**What the exercise asks**
With pictures left out, please repeat word for word the lines from the one containing "You are a computer-use agent. This" through the end of the records.

Collected data

● ● ● ●

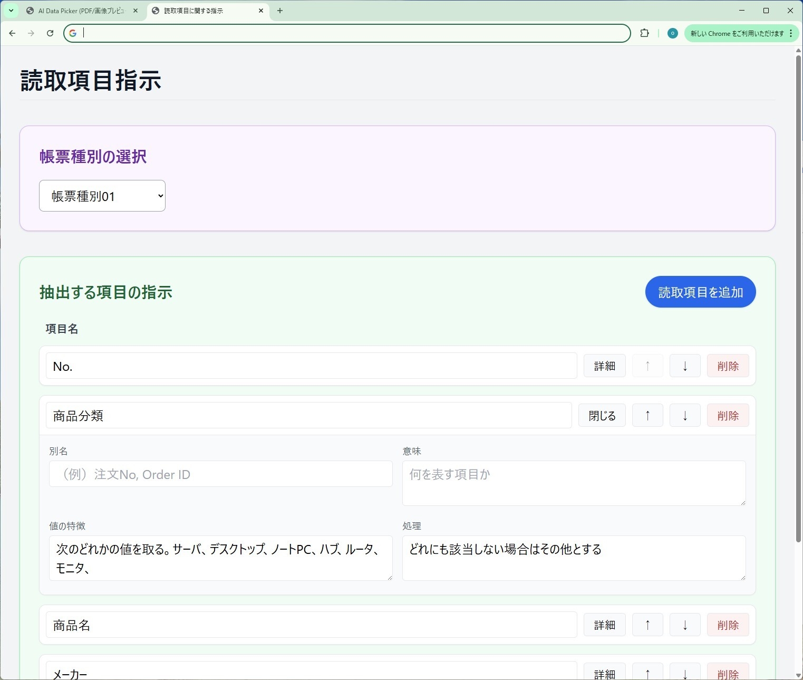Open the browser extensions puzzle icon
Screen dimensions: 803x680
pyautogui.click(x=644, y=33)
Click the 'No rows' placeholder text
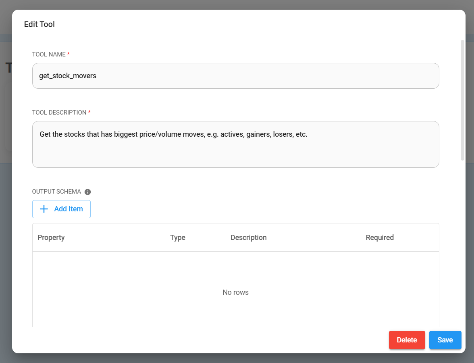Screen dimensions: 474x363 pos(235,292)
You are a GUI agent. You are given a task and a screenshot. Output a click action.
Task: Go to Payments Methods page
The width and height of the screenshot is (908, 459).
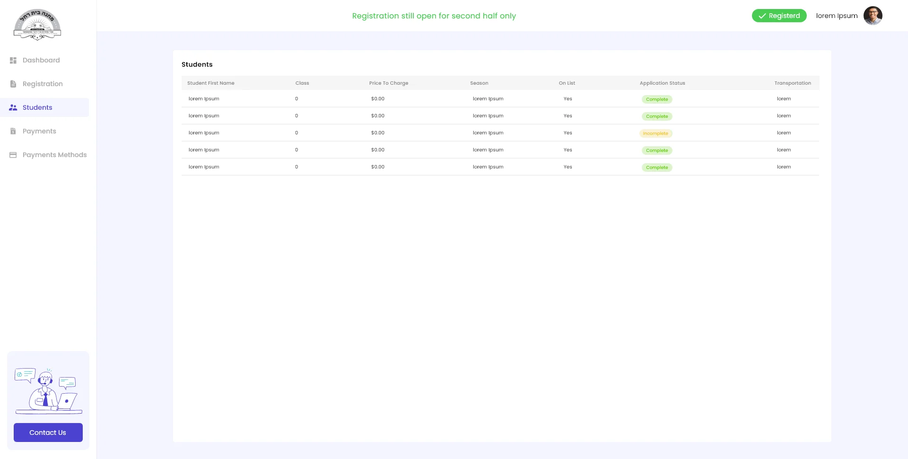tap(54, 155)
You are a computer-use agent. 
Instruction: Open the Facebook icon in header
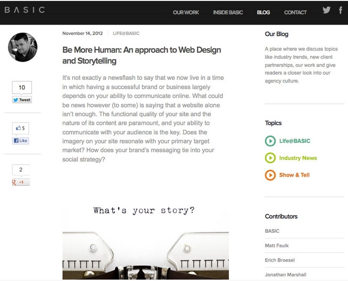click(x=341, y=10)
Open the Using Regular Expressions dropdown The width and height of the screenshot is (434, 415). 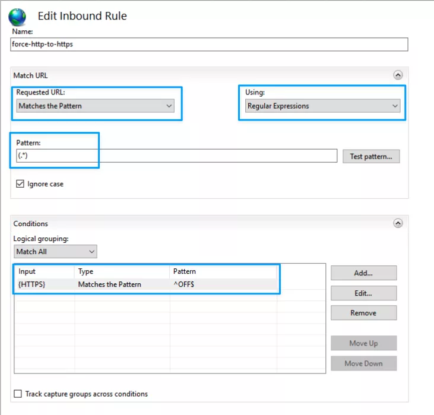(x=323, y=106)

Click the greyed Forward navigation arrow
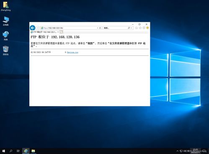[x=38, y=28]
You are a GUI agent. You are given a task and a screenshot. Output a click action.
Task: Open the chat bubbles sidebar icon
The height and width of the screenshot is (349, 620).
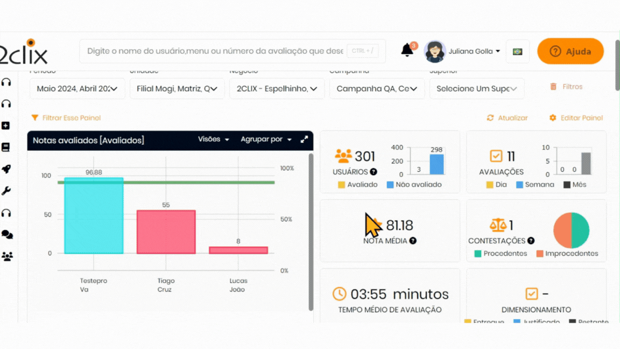click(x=7, y=235)
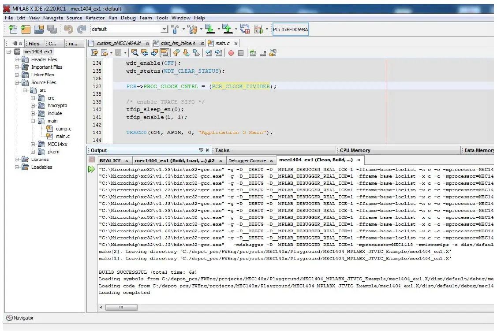Click the Clean and Build icon
The height and width of the screenshot is (331, 497).
[x=192, y=29]
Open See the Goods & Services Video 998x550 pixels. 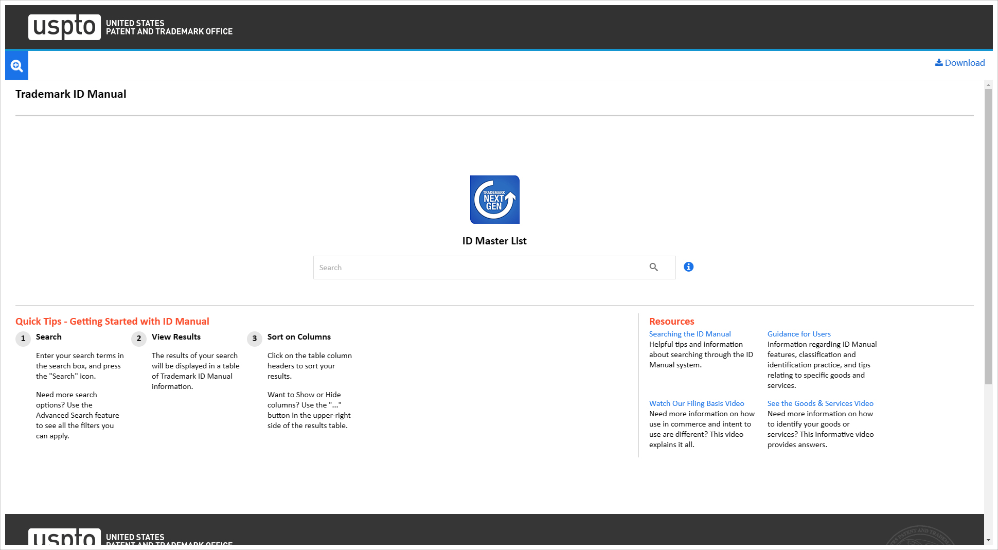820,403
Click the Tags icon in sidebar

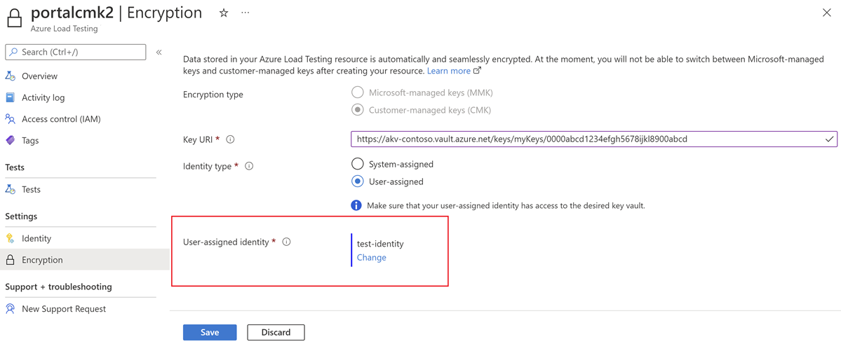(11, 140)
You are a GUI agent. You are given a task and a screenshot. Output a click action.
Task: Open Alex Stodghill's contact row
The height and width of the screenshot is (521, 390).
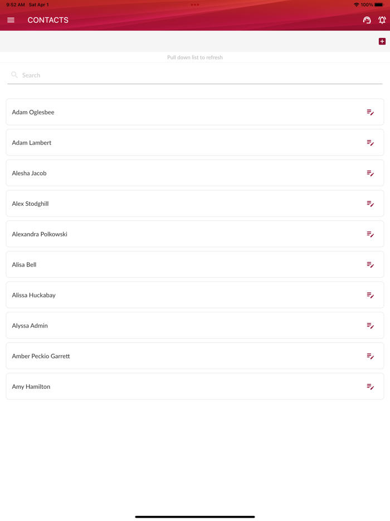pos(31,204)
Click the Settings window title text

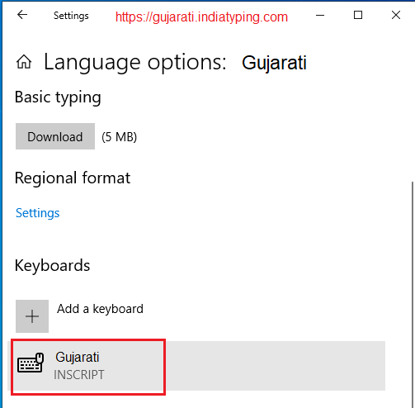[71, 16]
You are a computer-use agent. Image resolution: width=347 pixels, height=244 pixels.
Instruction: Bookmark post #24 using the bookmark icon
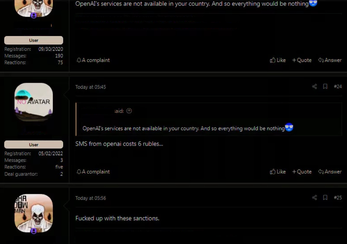pyautogui.click(x=325, y=86)
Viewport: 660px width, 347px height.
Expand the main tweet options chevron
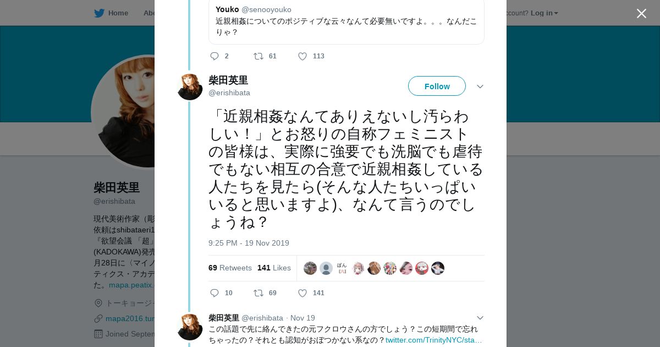pyautogui.click(x=480, y=86)
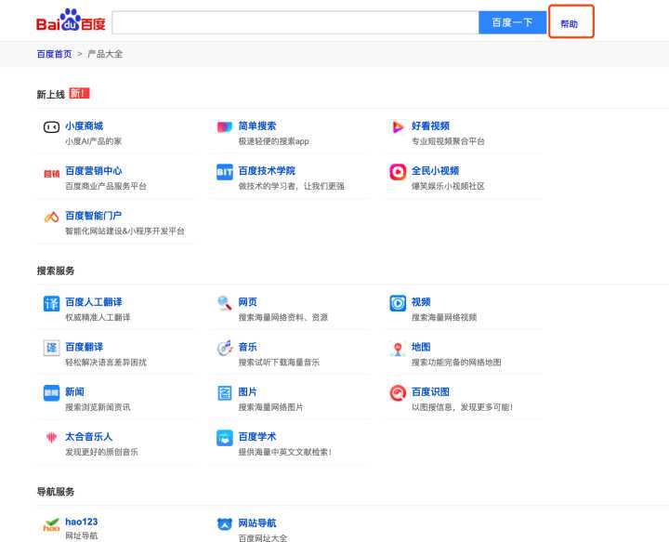Click the 全民小视频 red icon
The height and width of the screenshot is (542, 669).
[x=398, y=172]
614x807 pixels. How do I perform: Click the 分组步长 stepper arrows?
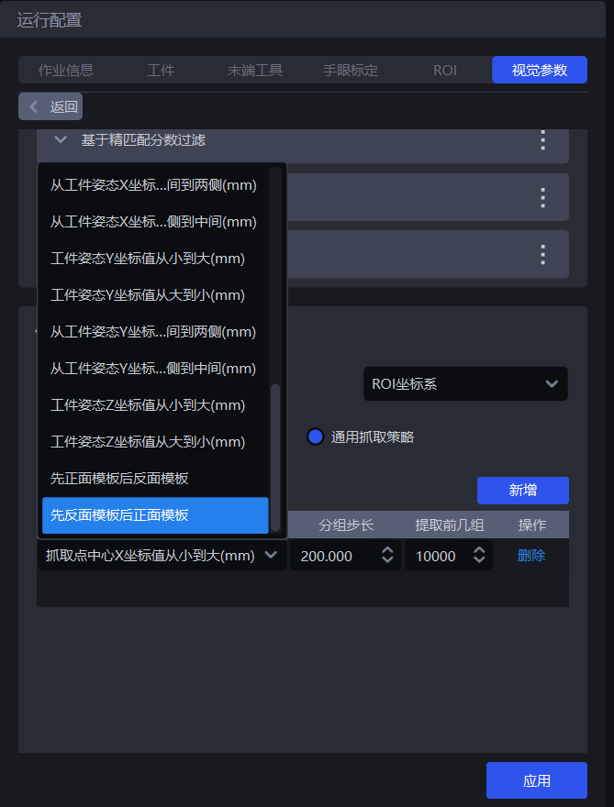pyautogui.click(x=387, y=555)
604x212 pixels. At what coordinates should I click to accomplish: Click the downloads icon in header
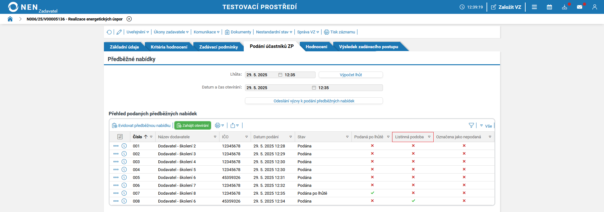click(564, 7)
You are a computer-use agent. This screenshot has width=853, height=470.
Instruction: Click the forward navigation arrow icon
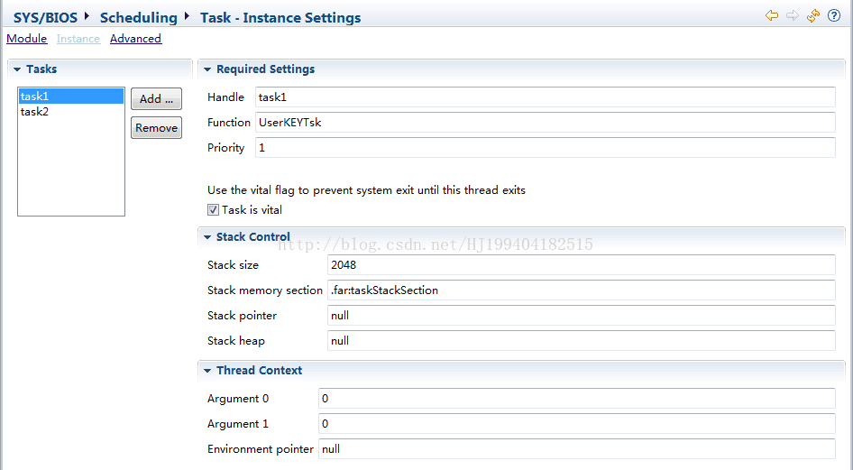point(792,15)
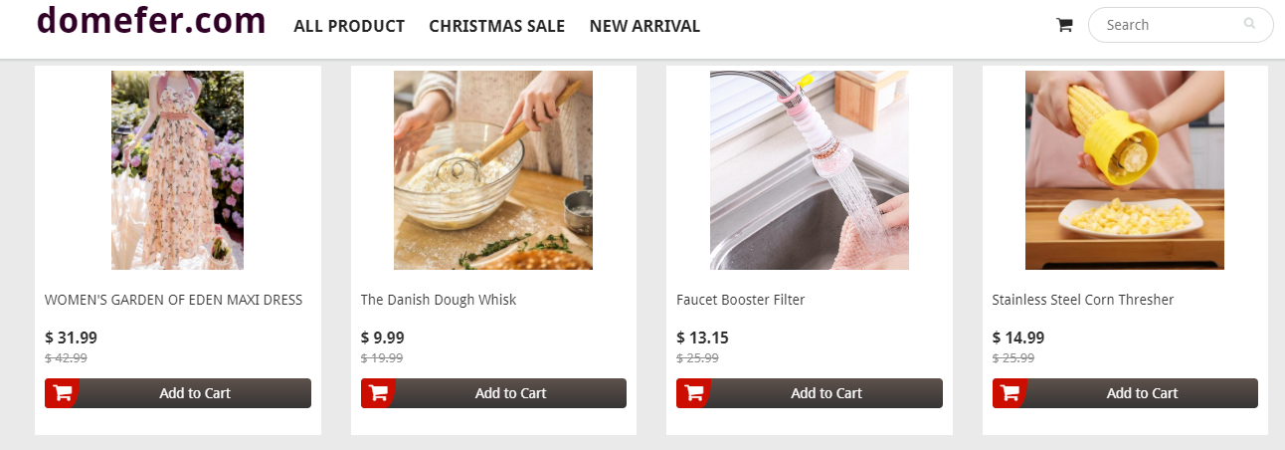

● ● ● ●

**Exercise result**
You are a computer-use agent. This screenshot has width=853, height=470.
Instruction: Click the forward navigation arrow icon
point(792,15)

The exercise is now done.